Dr. William White, a professor in the cardiology center at the University of Connecticut School of Medicine said in response to the guidelines that “Practicing physicians and the public are going to be a little bit shocked or taken aback by a diagnosis of Stage 1 hypertension with a blood pressure of 130/80, which historically has been considered a normal, well-controlled blood pressure. That will involve 50% of men and 38% of all adult women in the US.”
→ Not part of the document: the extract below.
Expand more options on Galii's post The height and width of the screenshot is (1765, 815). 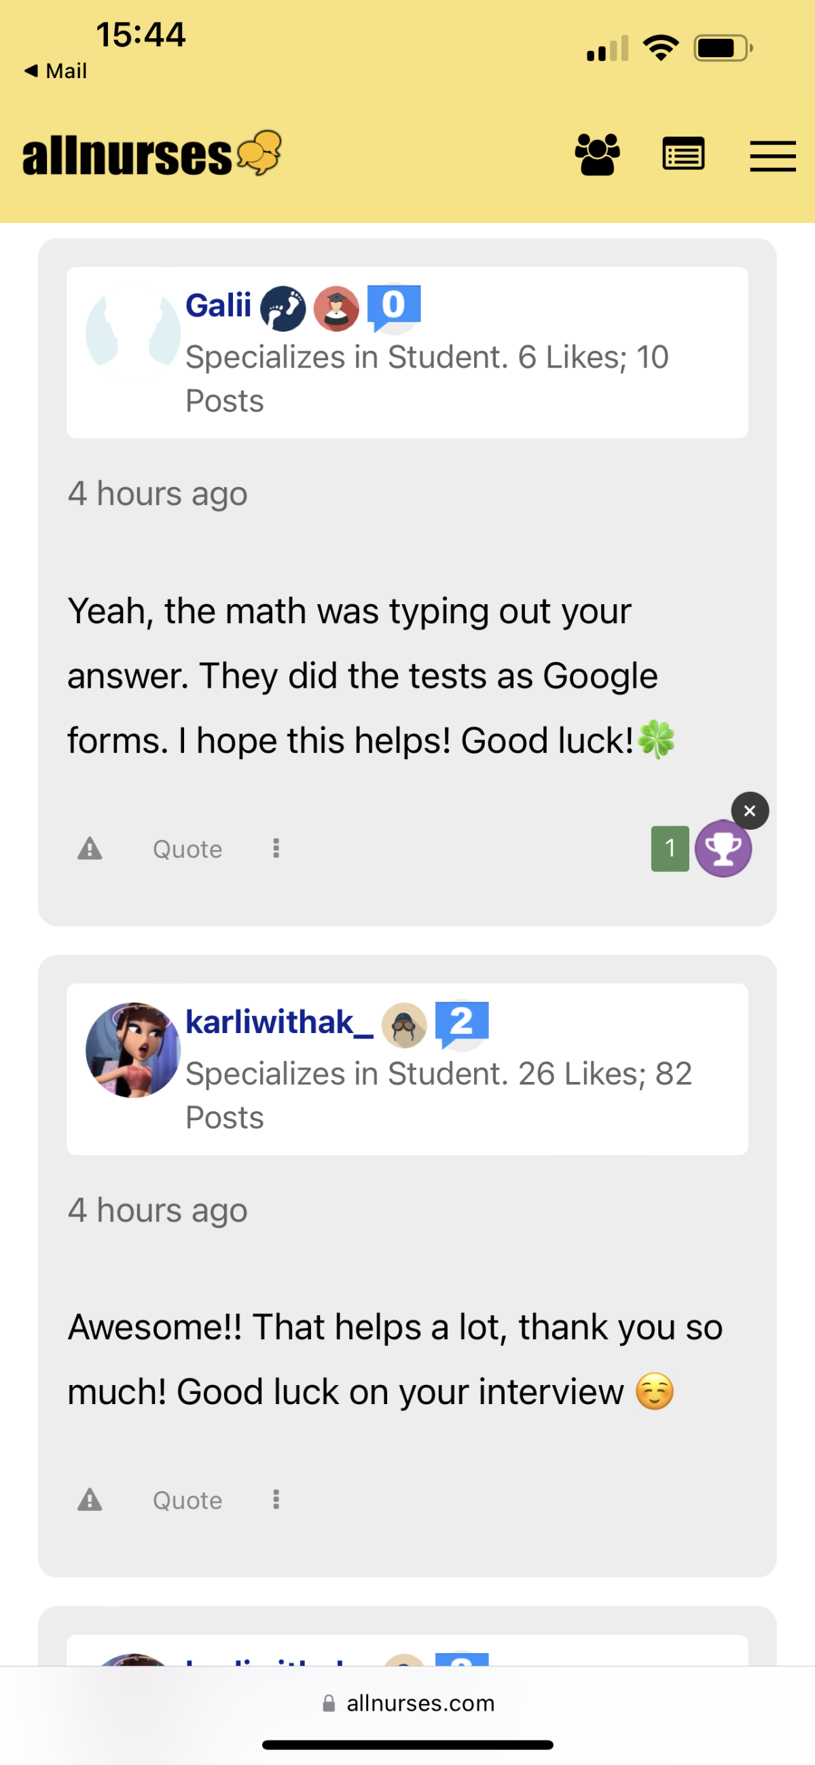tap(276, 848)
The new guidelines mean that there will be 14% more Americans diagnosed with high blood pressure, putting the figures at 103.3 million people instead of the previous figure of 72.2 million. There is some confusing among doctors as to how to treat these extra patients.Although the report is not clear it’s thought that patients will be offered advice about making lifestyle changes like “watching your salt, exercising more regularly, relaxing, getting a proper amount of sleep, eating a little more potassium-rich fruits and vegetables,”  rather than being prescribed medication.

The new recommendations also give advice on the use, accuracy and frequency of blood pressure monitoring, with White claiming that there is “a fairly substantial rate of blood pressure variability in doctor’s offices from one day to the next, from one week to the next. It’s actually not the most robust measurement,” he said. “We are sometimes totally shocked when we put a 24-hour blood pressure monitor on a patient, by what the differences are compared to normal activities in normal life compared to what it can be in doctors’ office. It can be drastic.”

Drugs will still be recommended for patients with other health conditions and diseases related to high blood pressure, but it’s thought that the new rules will “Cause the greatest amount of controversy with physicians” Dr. Tom Frieden, president and CEO of the Resolve to Save Lives campaign, said that “the new guidelines clearly state treatment with medicine should begin if a patient reaches 140/90, an important piece of clarity in an area that has experienced much debate.

“The drugs approved to treat high blood pressure are all generic. For just a few dollars a day, you can save millions of lives” He also pointed out that high blood pressure is “sorely undertreated” in the US and worldwide, and that “This is unacceptable, and we’re committed to seeing this change.”